Given exercise ::
Locate each row below that contains the string "width" and copy those rows in full.

Information shown ::

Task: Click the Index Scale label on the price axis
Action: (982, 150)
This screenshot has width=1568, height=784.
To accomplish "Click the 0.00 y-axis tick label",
==
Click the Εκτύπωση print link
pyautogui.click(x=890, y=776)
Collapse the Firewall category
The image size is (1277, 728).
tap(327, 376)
* * *
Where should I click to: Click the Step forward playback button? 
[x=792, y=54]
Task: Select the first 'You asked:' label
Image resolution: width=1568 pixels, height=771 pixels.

In response ::
This screenshot has width=1568, height=784.
Image resolution: width=1568 pixels, height=771 pixels.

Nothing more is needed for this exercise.